Writing (direct) chunk piece by piece

Hello,
the HDF5 API provides H5Dwrite_chunk to write a full chunk, but I wonder if there is a way to write chunks piece by piece. The idea is to aggregate multiples data (compressed or not) in one chunk without the need of an intermediated memory buffer and memory copies.
I remember a suggestion to use H5Dget_chunk_info to get the chunk offset in the file then use direct access pwrite (considering that the structure of the file is already there). But I am not sure how that plays with compressed chunks… or if there is a better alternative.

Assuming there’s no compression, this could be done as follows:

  • Allocate the chunk early
  • Obtain the address of the chunk
  • Do unbuffered I/O (w/o the HDF5 library) to the chunk

This is “running w/ scissors,” but it can be effective.

G.

1 Like

Similar has been done: see h5cpp::packet_table, FYI I sneaked an alignment bug into the pipeline, thanks for Bin Dong@berkely lab for spotting it. (should not affect you, as long as your chunks are aligned, as should be)

You should be able to modify h5::append such that it aggregates data from different queues, and flushes them to the disks.
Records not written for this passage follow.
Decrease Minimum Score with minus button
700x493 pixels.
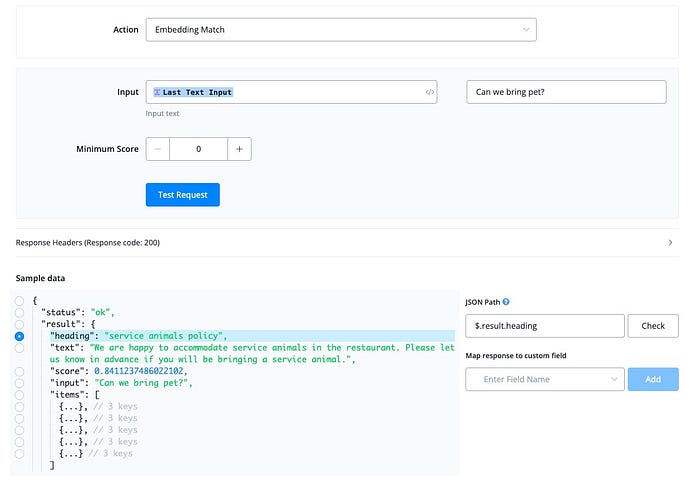(x=158, y=149)
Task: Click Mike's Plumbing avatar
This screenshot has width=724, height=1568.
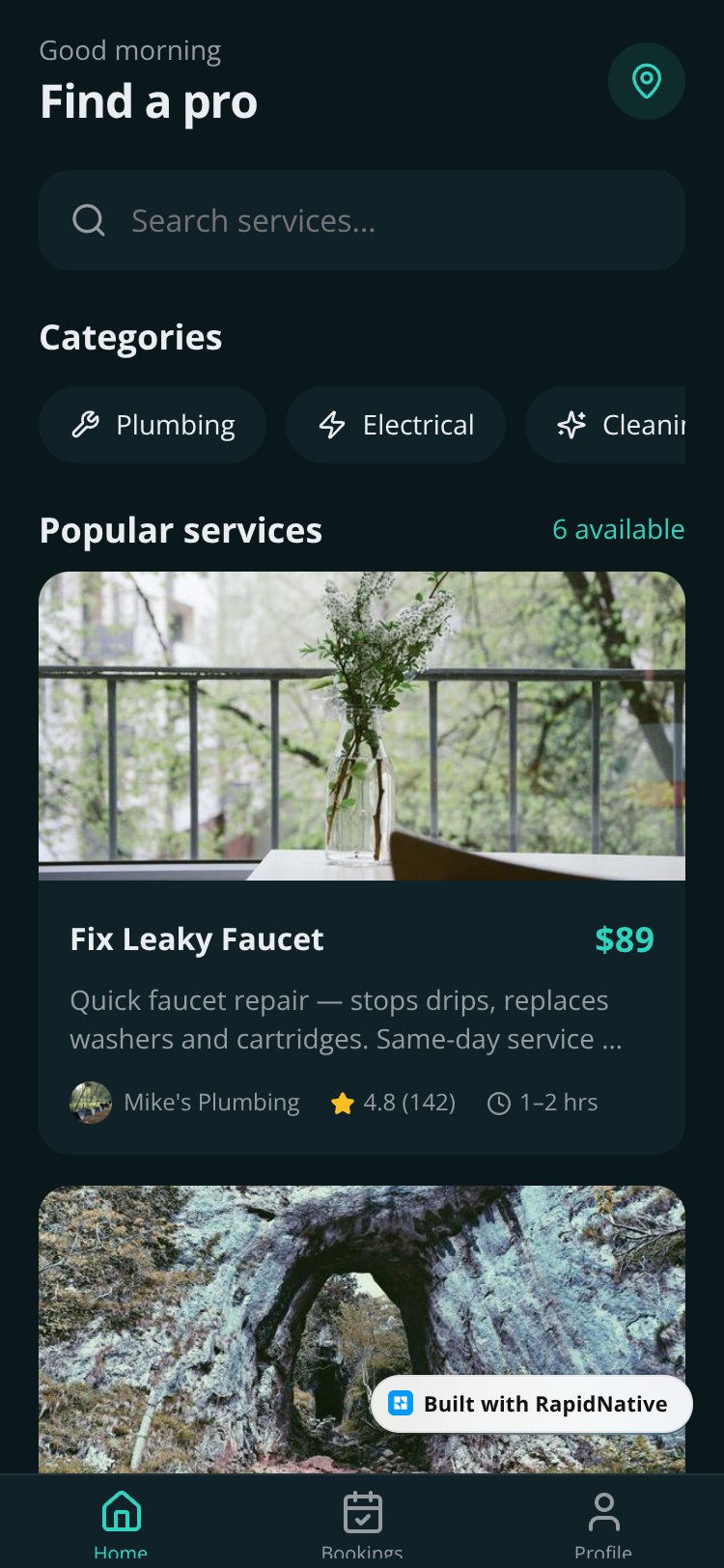Action: 91,1103
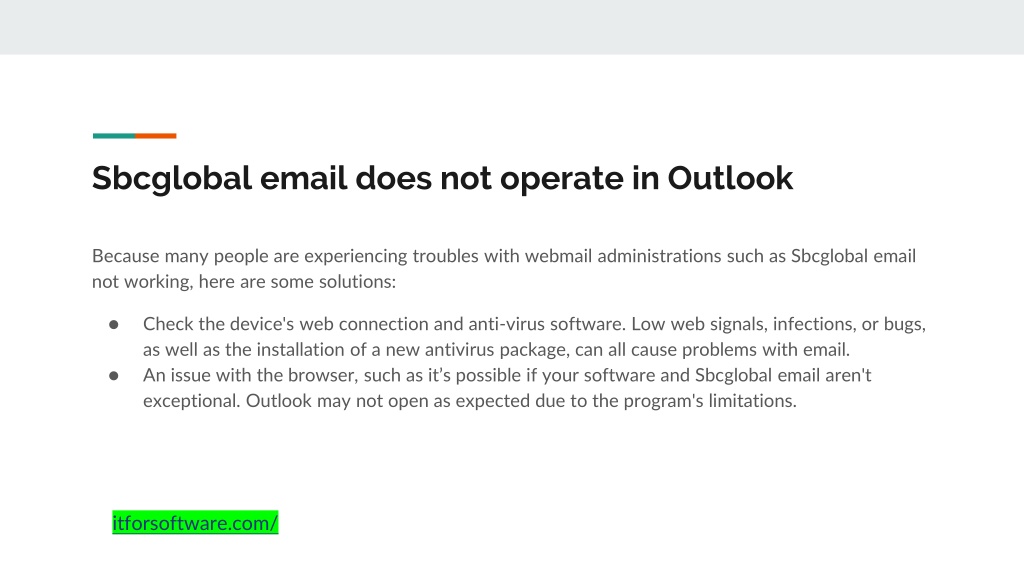Click the bullet text 'An issue with the browser'
Screen dimensions: 1024x576
[x=507, y=388]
See the chunk packing part, and the filter chain.
Also look in this repository where collect examples answered on this c++ thread. If I recall there should be a lock-free queue, and a ZMQ with c++ and fortran.

steve

Hi Steve,

Similar has been done: see h5cpp::packet_table, …

I did a git grep pwrite and git grep H5Dget_chunk_info on your repo and could not find anything, could you be more specific where similar (aka “writing chunk piece by piece”) has been done?

Thank you Gerd,
I guess there is no option for compressed chunks since “allocated chunk early” is not possible with variable size chunks?
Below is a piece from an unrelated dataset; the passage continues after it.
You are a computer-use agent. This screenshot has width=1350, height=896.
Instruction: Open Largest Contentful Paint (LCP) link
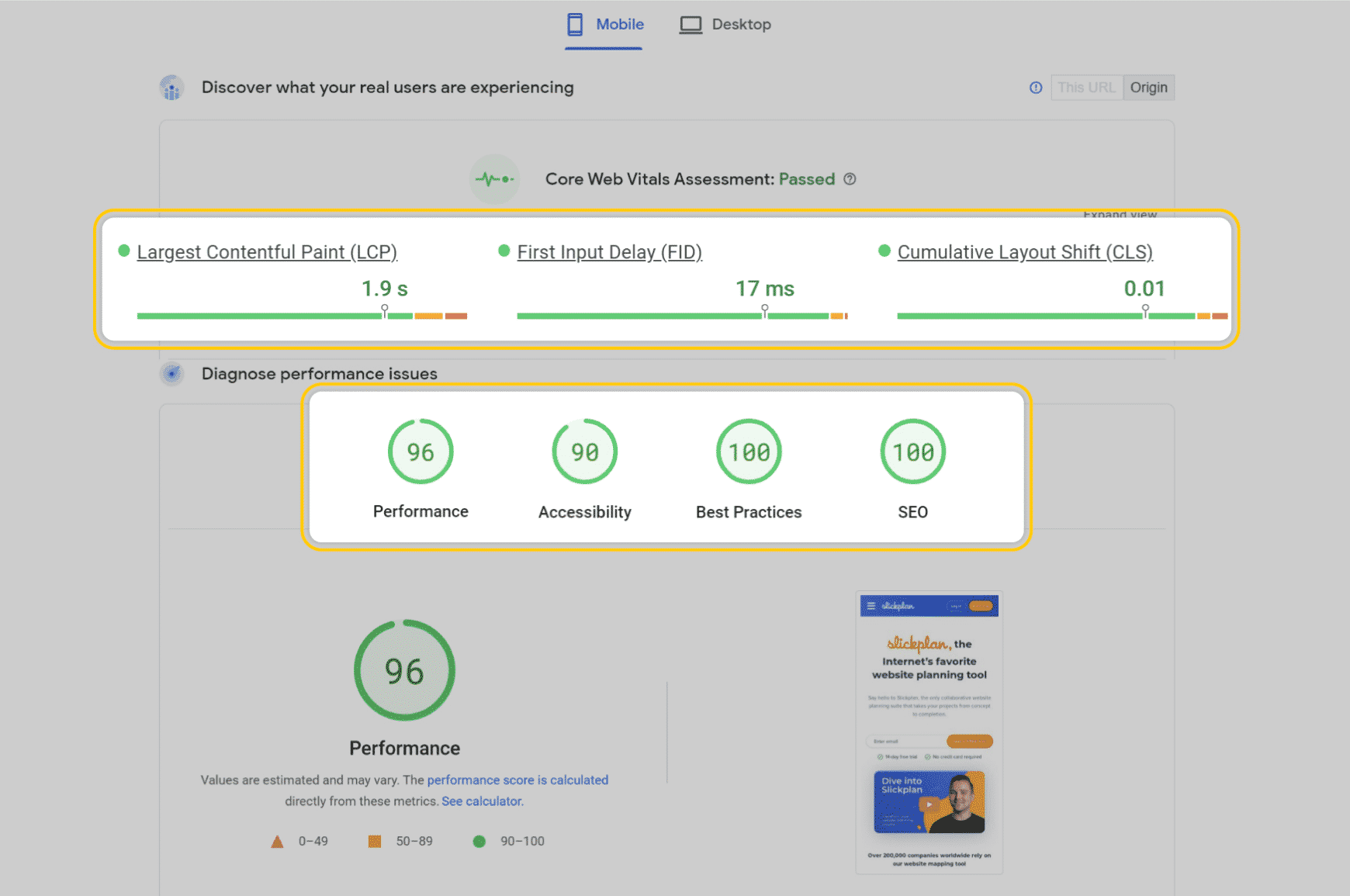(267, 252)
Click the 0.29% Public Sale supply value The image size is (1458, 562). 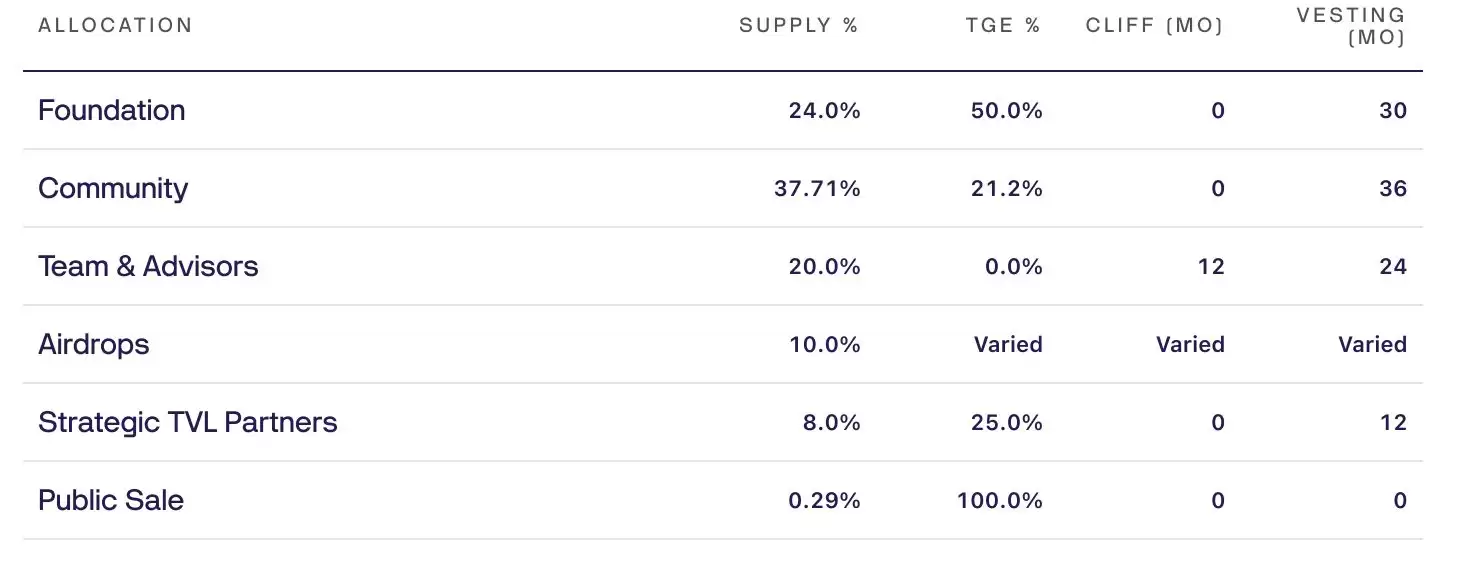click(824, 501)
The idea of a chunk (compressed or otherwise) being treated as an indivisible unit is baked in. If you knew the size of the compressed chunk in advance, you could just H5Dwrite_chunk dummy bytes and then do the same approach, but that’s maybe unlikely, and you’d be writing data, albeit 2nd time unbuffered, multiple times. G.

1 Like

If you are trying to iterate all the chunks, then H5Dchunk_iter may be advantageous over H5Dget_chunk_info.
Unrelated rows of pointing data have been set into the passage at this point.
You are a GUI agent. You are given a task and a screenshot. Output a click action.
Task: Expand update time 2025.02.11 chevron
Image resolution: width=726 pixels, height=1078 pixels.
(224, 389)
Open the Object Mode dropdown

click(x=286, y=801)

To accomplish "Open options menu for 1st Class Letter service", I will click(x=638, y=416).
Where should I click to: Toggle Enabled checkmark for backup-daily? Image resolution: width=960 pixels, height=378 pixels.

ImarisWriter is a piece of software that uses H5Dwrite_chunk to write a file chunk by chunk:

For uncompressed chunks, here’s one approach that I’ve done in the past along the same lines of @gheber’s suggestion.

  1. Create a HDF5 file template by using H5Pset_meta_blocksize to be large enough to hold all of the meta data for the file. This will consolidate all of the metadata into a single block at the beginning of the file.
  2. Allocate the chunks early as @gheber suggests.
  3. Verify the template by confirming via H5Dchunk_iter that the chunks are stored consecutively.
  4. Read in single consolidated meta block header as your template header.
  5. To write uncompressed blocks manually, without the HDF5 library, write the meta block header followed by the chunks in the order detected by H5Dchunk_iter.

I’m not quite sure how to extend this to compressed chunks, but I do have some thoughts.

A. You can configure a dataset with a filter, but then write all the chunks without the filter applied indicated by setting the appropriate bit of the filter_mask in H5Dwrite_chunk to be 1. This might allow the chunk to be preallocated via the template approach.
B. If we could at a later time modify the filter_mask to now indicate that the chunk is indeed compressed, then we could insert compressed chunks into a file at a later time. This would not necessarily save space on disk, but could reduce the I/O requirements of reading the chunks.

Since we have already invoked running w/ scissors thinking, perhaps we could investigate the chunk data structure itself.

I. Create the template HDF5 file with the appropriate filter pipeline, a large meta block size, and preallocated chunks (either early allocated if possible or manually via H5Dwrite_chunk).
II. Read in the consolidated metadata block header.
III. Identify the non-paged Fixed Array Index in the metadata.
IV. Modify the Data Block Elements for the filtered dataset chunk.
V. Recompute the Fixed Array Datablock Checksum.

Maybe some GNU poke recipes would be useful here, @gheber ?

By similar I don’t mean an exact match. In my interpretation chunk is the elementary unit of IO ops – I am not discussing the size, but its nature – therefore writing partial chunks in this model is not possible. This interpretation matches the IO cache mechanism inside of various storage devices, including memory architectures.

Now lets see what would it take to do it with a chunk which has been encrypted with a block cypher (pseudo code):

1. `pread(fd, data, partial_size, offset)`
2. goto #1 until finished reading full chunk because the chunk is atomic respect to block cipher
3. have chunk fully loaded, can call filter_chain

instead of this the preferred method is to read the entire chunk, then decode now you can do this with getting the offset, chunk size or just use direct chunk read; profile the code and if it is in 90% of the IO bandwidth of an NVME device you call it a day.

Can you please outline how one can do better reading partial chunks, when a chunk is atomic from the filter pipeline perspective?